-- BEGIN Passage provided --

Slednecks is an American reality television series about a group of friends living in Wasilla, Alaska that premiered on MTV on October 30, 2014. The show's title is borrowed from a slang term referring to "rednecks" who live in snowy climes, like Alaska. The series has the same basic premise as Buckwild, the popular show that preceded Slednecks on Thursday nights (but was canceled after one of its cast members died). Slednecks was cancelled after one season due to low ratings.

Premise
Slednecks is a documentary series that follows a group of friends living in the "modern-day Wild Wild West of Alaska".

Cast

Main

 Jackie – "Inupiat Eskimo from Kotzebue"
 Hali – "Straight Shooter"
 Big Mike – "Pure Bred Alaskan"
 Dylan – "El Tornado"
 Tosca – "The Tomboy"
 Zeke – "Adrenaline Junkie"
 Amber – "Big City"
 Kelly – "The On again Off again"
 Samantha – "The Youngster"
 Sierra – "Sassy and Outspoken"
 Trevor – "Fungineer"

Recurring

 Leonard – "The Boss"
 Jack – "Jackie's Dad"

Development
When it was announced on April 9, 2013, that MTV had chosen to cancel Buckwild, it was reported that executive producer J.P. Williams from Parallel Entertainment stated that his company would like to revive the series in another location with a new cast.

Production
On April 24, 2014, Slednecks was announced. According to MTV President Stephen Friedman, the series set in Alaska "will not be a version of 'Buckwild' in a different setting", but like Jersey Shore and Laguna Beach: The Real Orange County will "be focused on the unusual experiences of a different group of people".

-- END Passage provided --

→ Direction 1
On what date did Slednecks premiere on MTV, according to the Slednecks passage?
→ Direction 2
Transcribe the part of the Slednecks passage starting with "Development" and going on through "a new cast.".
Rely only on the Slednecks passage.

-- BEGIN Source material --

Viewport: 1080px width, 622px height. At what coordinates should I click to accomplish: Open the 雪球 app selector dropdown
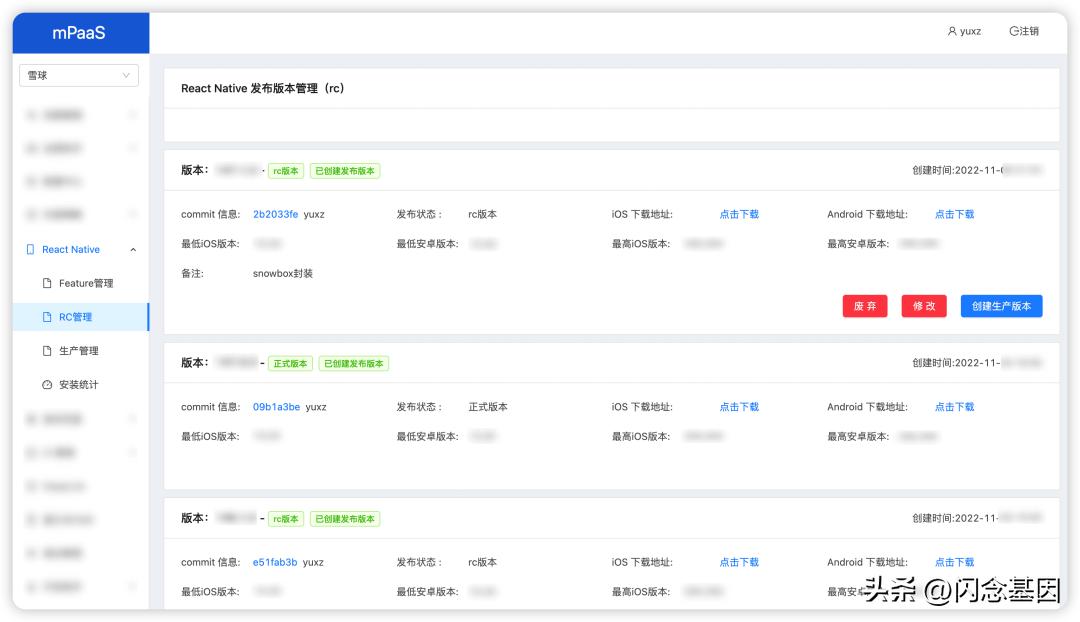click(79, 75)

-- END Source material --

→ Task answer 1
October 30, 2014

→ Task answer 2
Development
When it was announced on April 9, 2013, that MTV had chosen to cancel Buckwild, it was reported that executive producer J.P. Williams from Parallel Entertainment stated that his company would like to revive the series in another location with a new cast.